Le président de la FNIH affirme d’ailleurs que la ministre est « totalement en phase avec nous, les opérateurs du tourisme », mais que ses marges de manœuvre sont réduites. « L’exemption des taxes locales que nous réclamons dépend du ministère de l’Intérieur, et d’autres mesures relèvent de la compétence du ministère de l’Économie et des Finances. La balle est aujourd’hui dans le camp du gouvernement, mais nous avons l’impression qu’il n’y a aucune cohésion, et que chacun agit selon son bon gré », dénonce-t-il.

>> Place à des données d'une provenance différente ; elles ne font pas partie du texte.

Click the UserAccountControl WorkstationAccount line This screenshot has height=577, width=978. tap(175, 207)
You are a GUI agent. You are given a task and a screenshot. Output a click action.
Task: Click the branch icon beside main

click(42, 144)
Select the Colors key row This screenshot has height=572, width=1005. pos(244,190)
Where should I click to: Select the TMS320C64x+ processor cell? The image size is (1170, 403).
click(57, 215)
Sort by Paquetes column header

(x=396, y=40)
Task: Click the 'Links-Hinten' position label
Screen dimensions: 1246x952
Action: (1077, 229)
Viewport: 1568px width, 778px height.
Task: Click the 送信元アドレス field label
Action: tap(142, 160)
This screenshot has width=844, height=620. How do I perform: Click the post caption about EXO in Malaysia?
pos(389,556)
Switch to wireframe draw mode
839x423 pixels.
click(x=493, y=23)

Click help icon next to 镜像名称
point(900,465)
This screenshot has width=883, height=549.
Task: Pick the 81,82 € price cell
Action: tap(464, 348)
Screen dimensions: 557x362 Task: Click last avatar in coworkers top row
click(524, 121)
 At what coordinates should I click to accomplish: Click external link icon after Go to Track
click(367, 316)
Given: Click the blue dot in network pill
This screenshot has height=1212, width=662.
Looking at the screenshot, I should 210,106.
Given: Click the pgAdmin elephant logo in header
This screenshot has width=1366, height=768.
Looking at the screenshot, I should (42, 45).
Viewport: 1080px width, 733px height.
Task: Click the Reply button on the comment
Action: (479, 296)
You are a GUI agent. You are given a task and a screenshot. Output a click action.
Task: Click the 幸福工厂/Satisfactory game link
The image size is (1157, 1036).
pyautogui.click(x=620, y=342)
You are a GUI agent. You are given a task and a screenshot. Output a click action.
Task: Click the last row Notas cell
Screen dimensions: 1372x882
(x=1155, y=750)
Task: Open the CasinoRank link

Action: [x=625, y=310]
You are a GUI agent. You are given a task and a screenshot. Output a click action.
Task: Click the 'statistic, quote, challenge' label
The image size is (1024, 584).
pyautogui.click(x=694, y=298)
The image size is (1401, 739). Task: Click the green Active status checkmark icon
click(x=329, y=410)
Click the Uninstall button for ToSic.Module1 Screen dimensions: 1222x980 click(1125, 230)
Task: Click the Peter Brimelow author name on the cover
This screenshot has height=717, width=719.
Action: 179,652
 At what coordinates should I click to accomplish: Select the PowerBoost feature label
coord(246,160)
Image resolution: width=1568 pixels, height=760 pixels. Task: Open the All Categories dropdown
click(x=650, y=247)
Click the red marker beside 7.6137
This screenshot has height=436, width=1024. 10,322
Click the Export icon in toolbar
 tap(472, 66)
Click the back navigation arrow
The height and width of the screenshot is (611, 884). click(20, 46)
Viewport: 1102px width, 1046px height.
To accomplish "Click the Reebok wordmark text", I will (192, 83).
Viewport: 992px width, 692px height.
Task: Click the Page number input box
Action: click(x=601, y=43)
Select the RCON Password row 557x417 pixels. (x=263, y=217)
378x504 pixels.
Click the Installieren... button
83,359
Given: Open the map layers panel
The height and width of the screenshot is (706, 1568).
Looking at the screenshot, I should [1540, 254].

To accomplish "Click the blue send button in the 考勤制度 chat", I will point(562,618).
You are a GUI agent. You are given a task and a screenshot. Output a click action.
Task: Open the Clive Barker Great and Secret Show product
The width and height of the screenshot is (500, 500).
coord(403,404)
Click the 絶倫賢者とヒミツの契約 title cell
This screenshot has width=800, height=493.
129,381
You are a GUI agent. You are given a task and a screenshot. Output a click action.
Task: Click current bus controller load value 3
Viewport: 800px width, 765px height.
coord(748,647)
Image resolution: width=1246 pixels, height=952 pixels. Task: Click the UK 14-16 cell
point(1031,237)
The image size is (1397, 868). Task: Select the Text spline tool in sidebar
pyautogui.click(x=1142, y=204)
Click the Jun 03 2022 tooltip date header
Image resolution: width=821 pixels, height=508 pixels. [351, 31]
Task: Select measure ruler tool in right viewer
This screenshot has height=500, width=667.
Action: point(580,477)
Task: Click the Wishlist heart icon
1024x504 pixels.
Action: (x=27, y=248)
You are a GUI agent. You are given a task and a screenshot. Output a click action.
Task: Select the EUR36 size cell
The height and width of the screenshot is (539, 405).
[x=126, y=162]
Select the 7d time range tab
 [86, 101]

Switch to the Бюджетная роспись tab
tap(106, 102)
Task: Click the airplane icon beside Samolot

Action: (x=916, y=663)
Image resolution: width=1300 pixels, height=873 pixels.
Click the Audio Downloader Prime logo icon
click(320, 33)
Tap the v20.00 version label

Un gouvernement qu’il juge « complètement à côté de la plaque ».
La ministre s’est pour le moment contentée de reconduire l’aide mensuelle de 2000 dirhams (190 euros) – mise en place par le précédent gouvernement et suspendue en juin 2021 – durant 16 mois. Une mesure jugée insuffisante pour Lahcen Zelmat, qui affirme que « les banques n’hésitent pas à saisir l’argent versé pour rembourser les crédits que leurs créanciers ne sont plus en mesure de payer ».
Selon Lahcen Zelmat, en l’absence de décisions concrètes annoncées rapidement, plusieurs entreprises vont commencer à déclarer faillite. « Le gouvernement pense que puisqu’on a encaissé pendant 22 mois, on pourra encore tenir, mais il se trompe ! », conclut-il.